TASK => Please copy exactly the lines from the first in the records through the line that contains "Task: Select Targeted Runtimes in the sidebar", but not the pictures.

(Extracted data entries)
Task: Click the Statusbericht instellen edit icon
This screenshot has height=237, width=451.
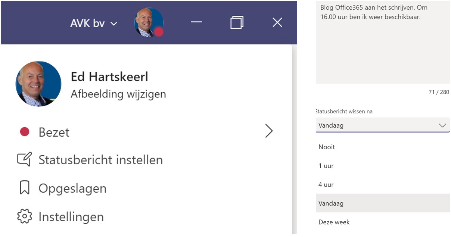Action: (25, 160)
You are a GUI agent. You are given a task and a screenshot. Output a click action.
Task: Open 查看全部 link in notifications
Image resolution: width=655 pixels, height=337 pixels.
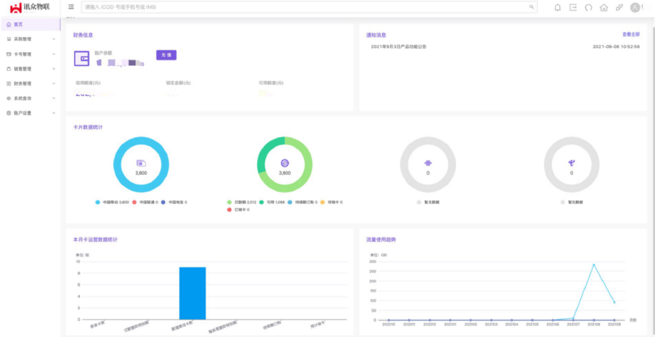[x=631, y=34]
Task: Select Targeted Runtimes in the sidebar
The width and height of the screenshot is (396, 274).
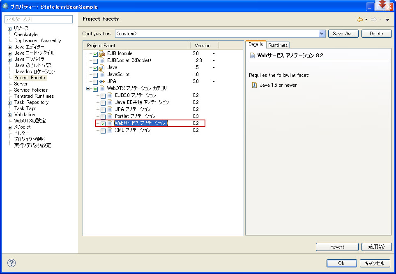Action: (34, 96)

REPLY =>
Task: Click the Statusbericht instellen edit icon
This screenshot has height=237, width=451.
Action: (25, 160)
You are a GUI agent. You are given a task and a screenshot. Output a click action.
Task: Open 查看全部 link in notifications
Image resolution: width=655 pixels, height=337 pixels.
[x=631, y=34]
Task: Select Targeted Runtimes in the sidebar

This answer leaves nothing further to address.